You'll discover that the number of arguments is hard-coded.

Entry:

 syscall:::entry
 /(OPT_command && pid == $target) || 
  (OPT_pid && pid == PID) ||
  (OPT_name && NAME == strstr(NAME, execname)) ||
  (OPT_name && execname == strstr(execname, NAME)) ||
  (self->child)/
 {
    /* set start details */
    self->start = timestamp;
    self->vstart = vtimestamp;
    self->arg0 = arg0;
    self->arg1 = arg1;
    self->arg2 = arg2;

    /* count occurances */
    OPT_counts == 1 ? @Counts[probefunc] = count() : 1;
 }

Return:

 /* print 3 arg output - default */
 syscall:::return
 /self->start/
 {
    /* calculate elapsed time */
    this->elapsed = timestamp - self->start;
    self->start = 0;
    this->cpu = vtimestamp - self->vstart;
    self->vstart = 0;
    self->code = errno == 0 ? "" : "Err#";

    /* print optional fields */
    /* OPT_printid  ? printf("%5d/%d:  ",pid,tid) : 1; */
    OPT_printid  ? printf("%5d/0x%x:  ",pid,tid) : 1;
    OPT_relative ? printf("%8d ",vtimestamp/1000) : 1;
    OPT_elapsed  ? printf("%7d ",this->elapsed/1000) : 1;
    OPT_cpu      ? printf("%6d ",this->cpu/1000) : 1;

    /* print main data */
    printf("%s(0x%X, 0x%X, 0x%X)\t\t = %d %s%d\n",probefunc,self->arg0,
        self->arg1,self->arg2,(int)arg0,self->code,(int)errno);
    OPT_stack ? ustack()    : 1;
    OPT_stack ? trace("\n") : 1;
    self->arg0 = 0;
    self->arg1 = 0;
    self->arg2 = 0;
 }

Certain syscalls have bespoke handling (/* mmap has 6 arguments */).
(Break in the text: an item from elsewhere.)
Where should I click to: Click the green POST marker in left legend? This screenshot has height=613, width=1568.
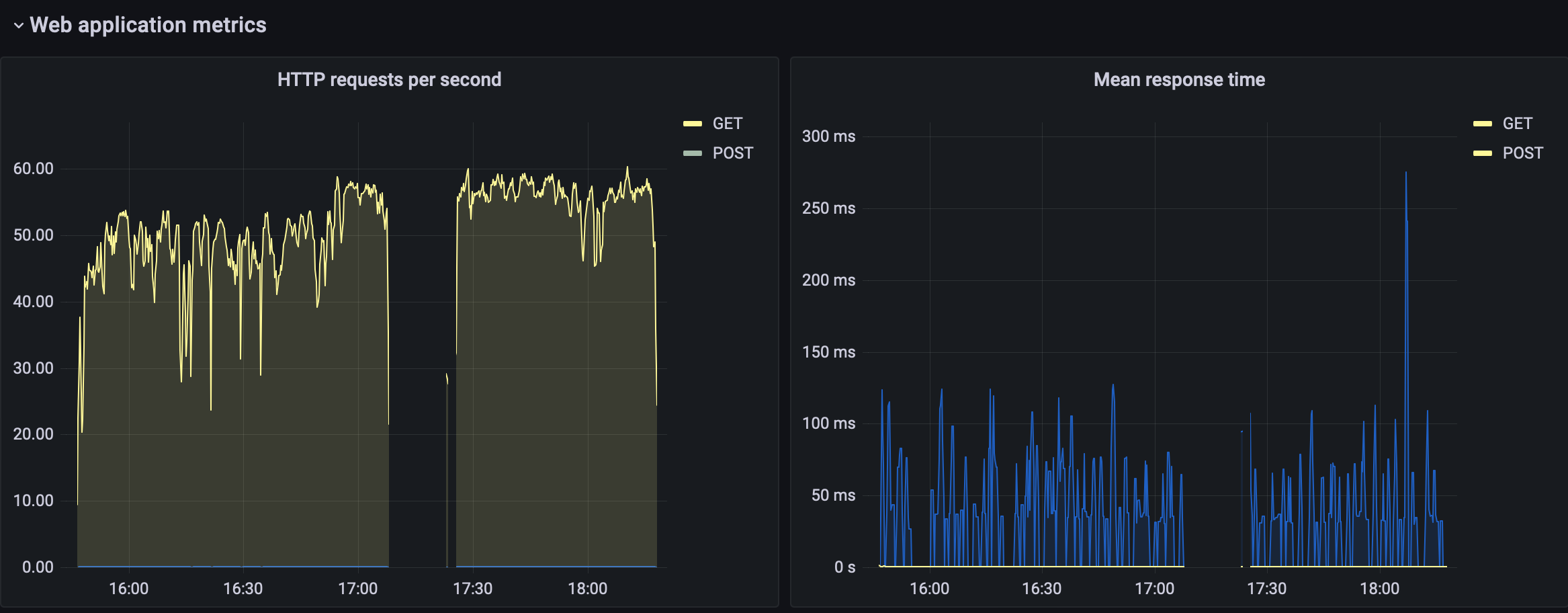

I made a copy of the script and copy-pasted in a few more self->arg* and , 0x%X.

I was able to change the default to 6 args, achieving output like this:

posix_spawn(0x700003AA66B4, 0x7FF7B215BF10, 0x700003AA6570, 0x700003AA6610, 0x700003AA6720, 0x0)         = 0 0

As for why we have to copy-paste args instead of just incrementing a counter: DTrace does not support loops. I think because it's unacceptable for tracing to introduce the possibility of an infinite loop inside the kernel.